Give the data again exactly as written, without any of its pictures.

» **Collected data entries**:
►

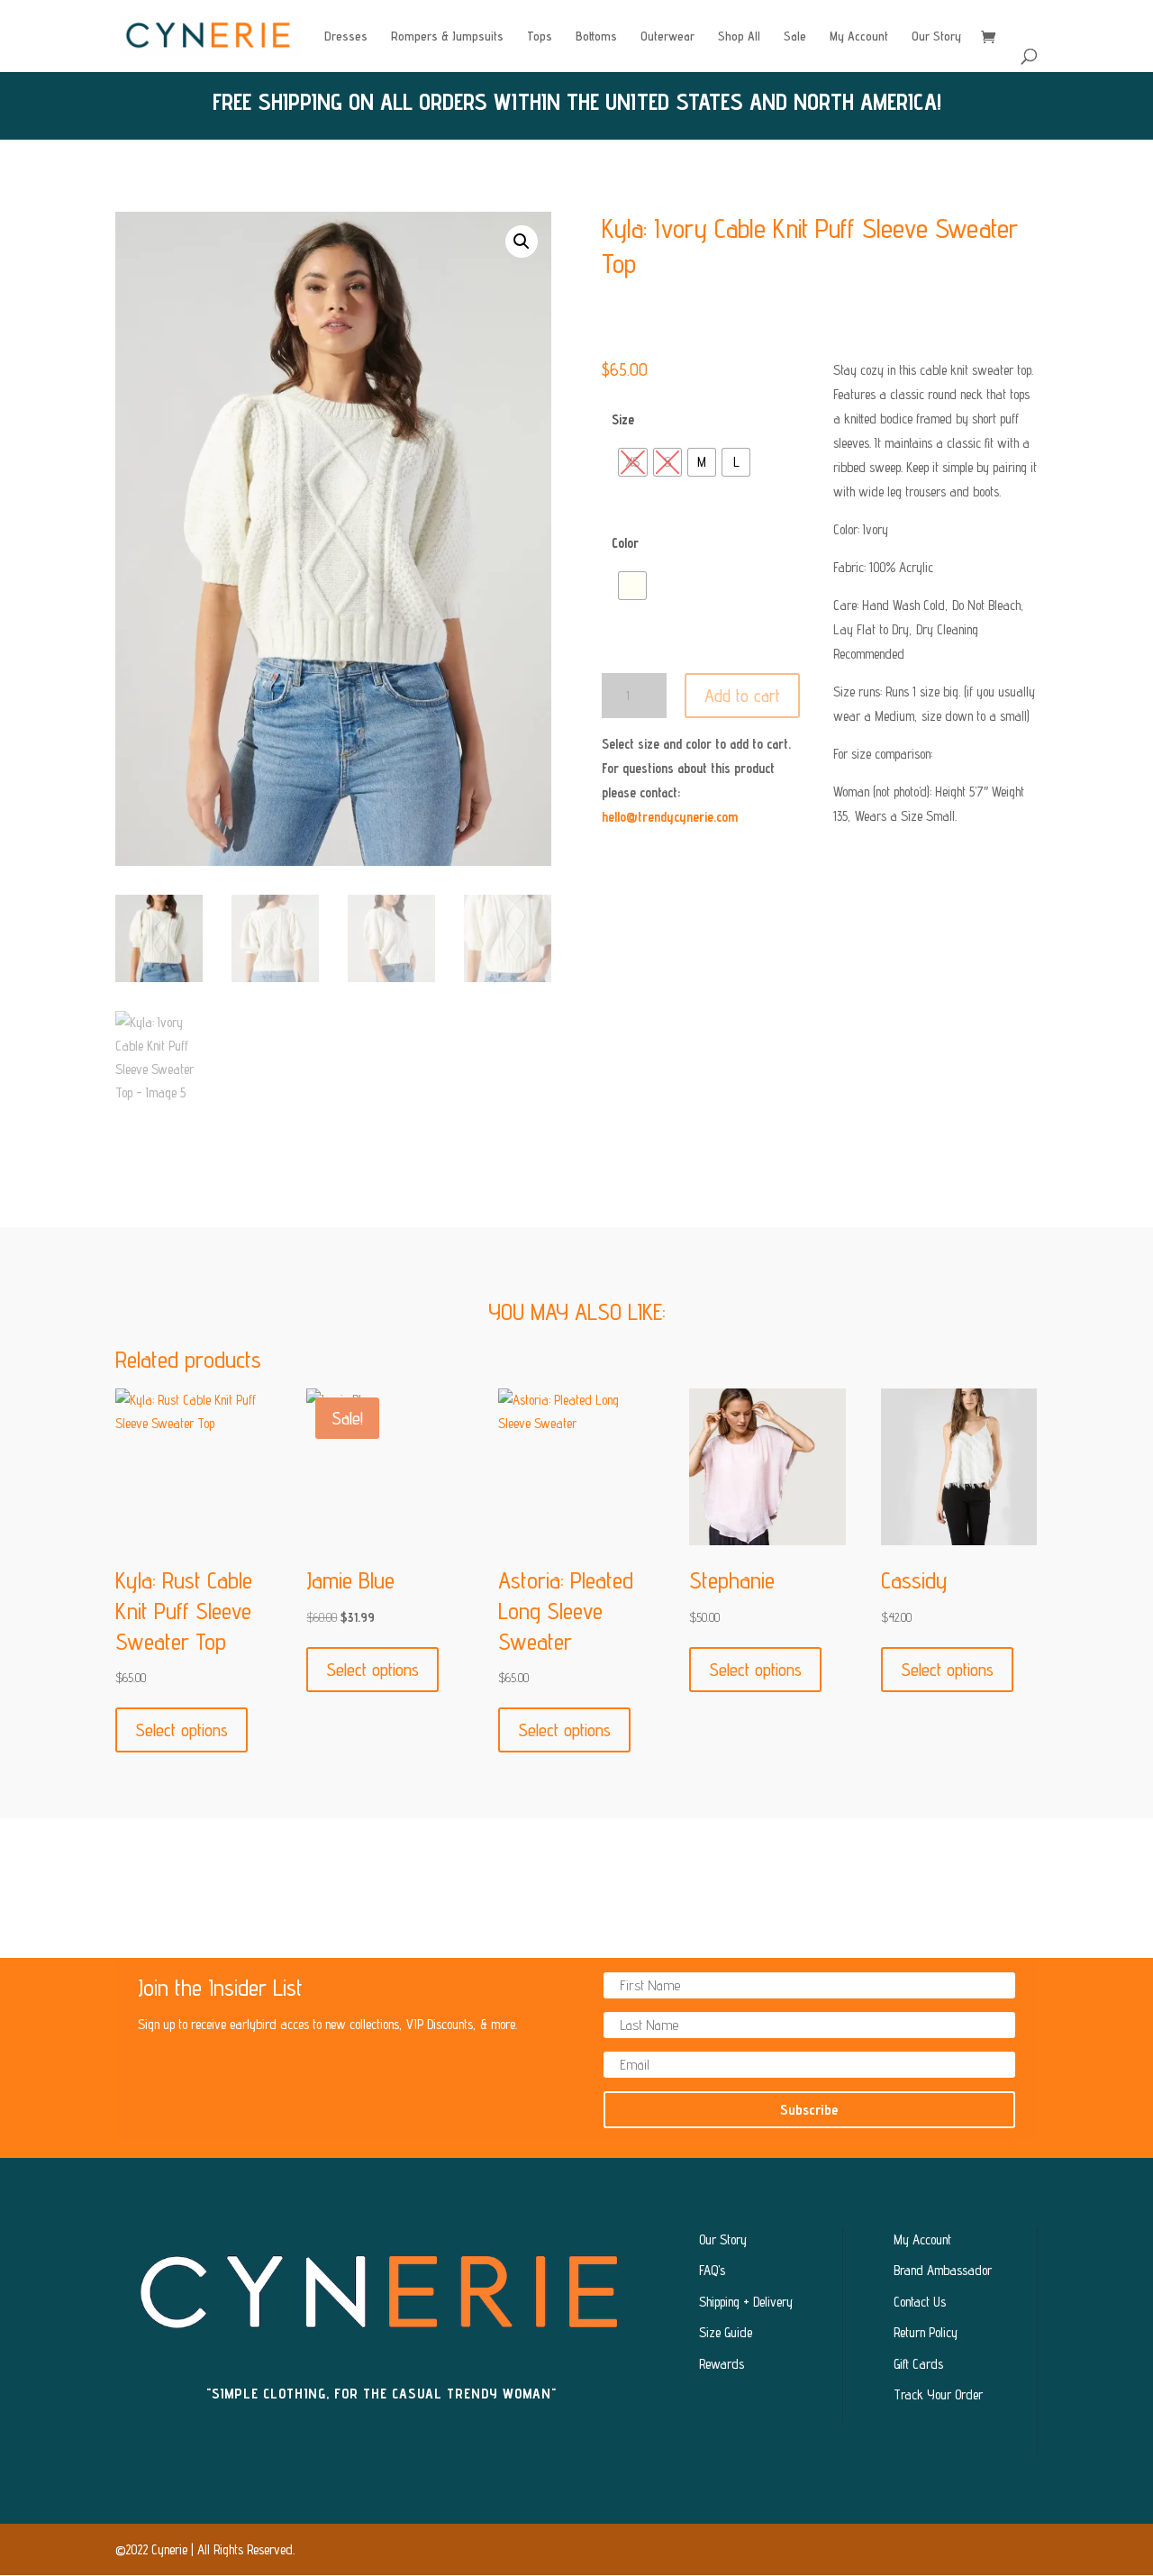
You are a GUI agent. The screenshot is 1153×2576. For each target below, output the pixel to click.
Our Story (936, 36)
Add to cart (742, 695)
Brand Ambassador (943, 2270)
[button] (521, 241)
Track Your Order (938, 2394)
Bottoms (596, 36)
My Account (859, 36)
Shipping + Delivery (746, 2301)
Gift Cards (918, 2363)
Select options (181, 1730)
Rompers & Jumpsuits (447, 36)
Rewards (721, 2363)
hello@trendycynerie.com (670, 816)
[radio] (633, 462)
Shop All (739, 36)
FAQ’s (712, 2270)
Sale (795, 36)
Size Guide (725, 2332)
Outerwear (667, 36)
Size (623, 419)
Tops (539, 36)
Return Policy (926, 2332)
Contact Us (920, 2301)
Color (625, 543)
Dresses (346, 36)
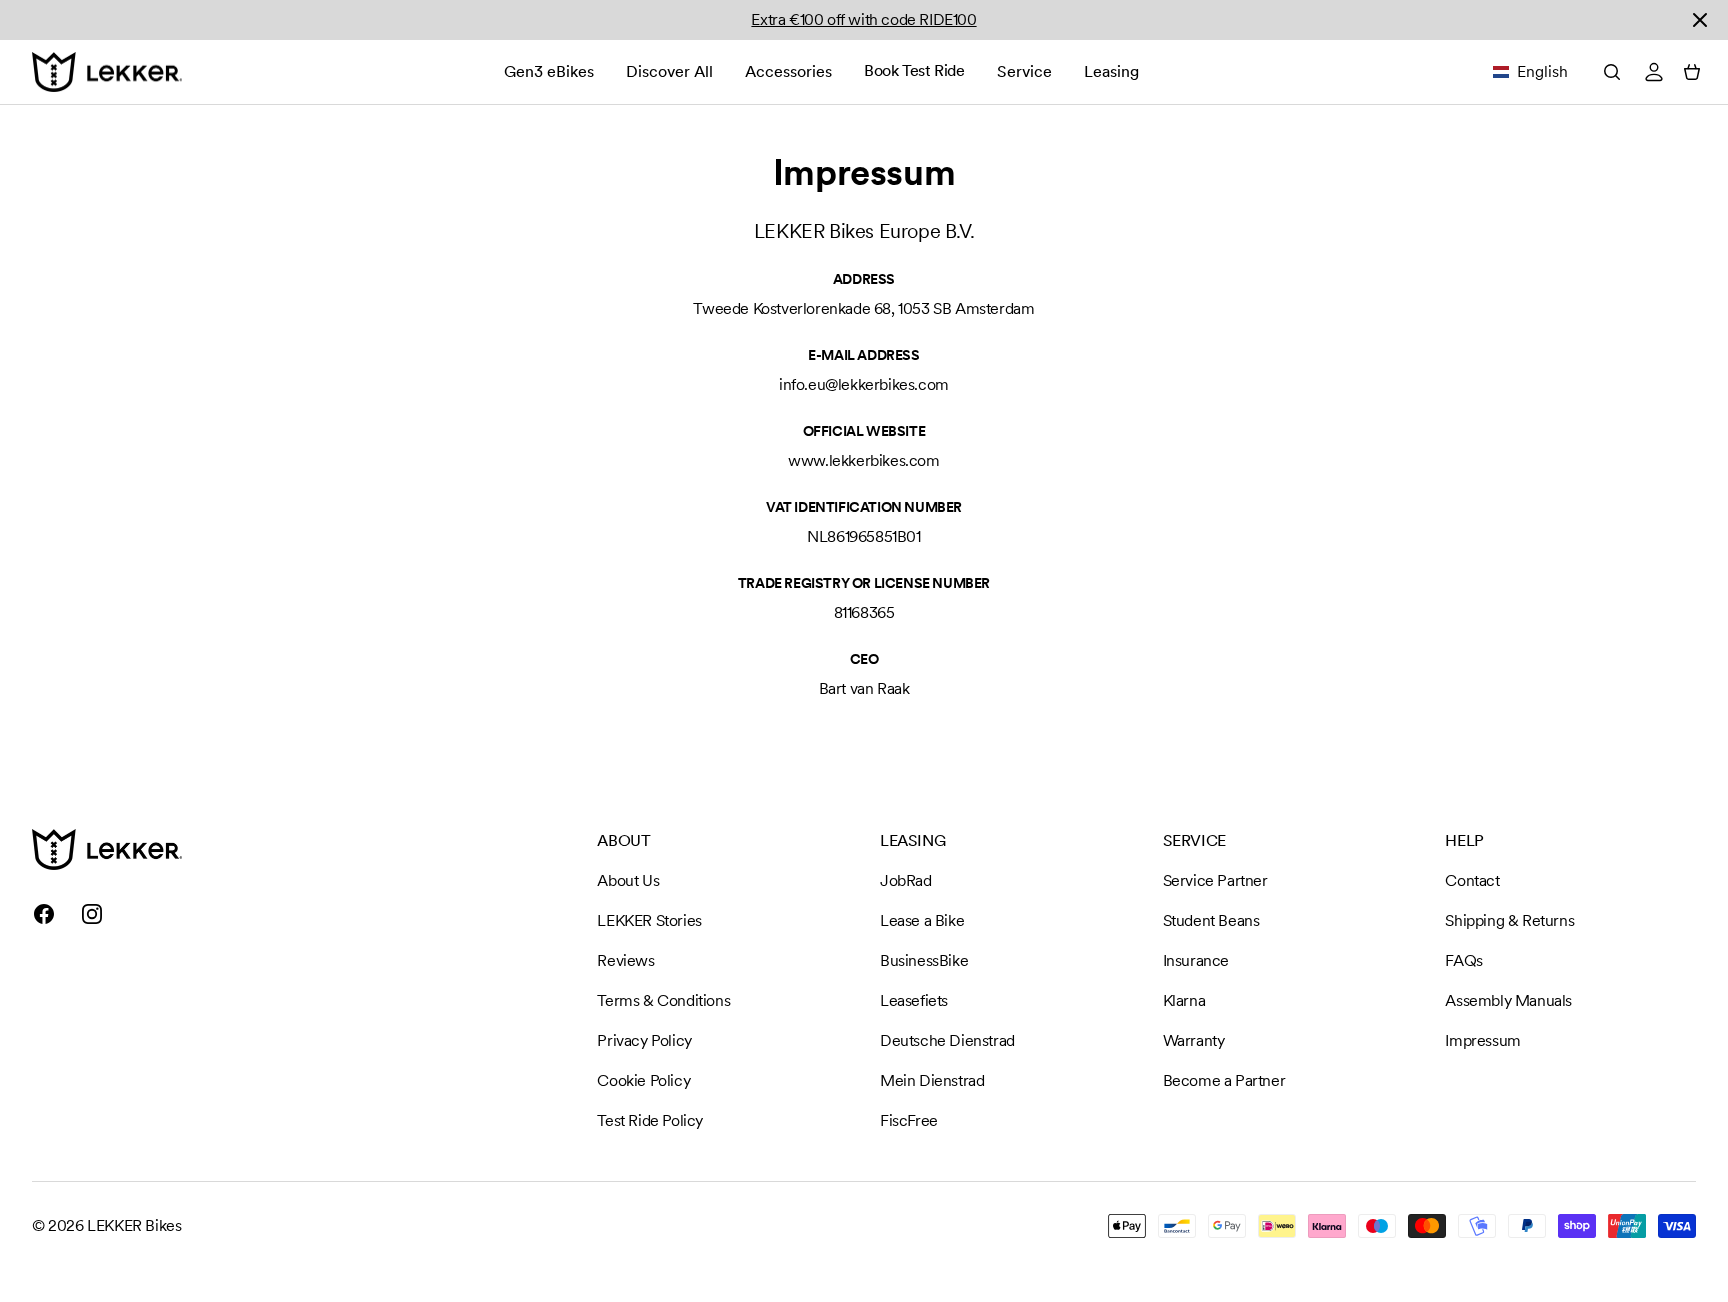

◄

» **SOLUTION TO THE EXERCISE**:
You are a GUI agent. The screenshot is 1153×2576. For each target below, output the pixel to click.
Our Story (936, 36)
Add to cart (742, 695)
Brand Ambassador (943, 2270)
[button] (521, 241)
Track Your Order (938, 2394)
Bottoms (596, 36)
My Account (859, 36)
Shipping + Delivery (746, 2301)
Gift Cards (918, 2363)
Select options (181, 1730)
Rompers & Jumpsuits (447, 36)
Rewards (721, 2363)
hello@trendycynerie.com (670, 816)
[radio] (633, 462)
Shop All (739, 36)
FAQ’s (712, 2270)
Sale (795, 36)
Size Guide (725, 2332)
Outerwear (667, 36)
Size (623, 419)
Tops (539, 36)
Return Policy (926, 2332)
Contact Us (920, 2301)
Color (625, 543)
Dresses (346, 36)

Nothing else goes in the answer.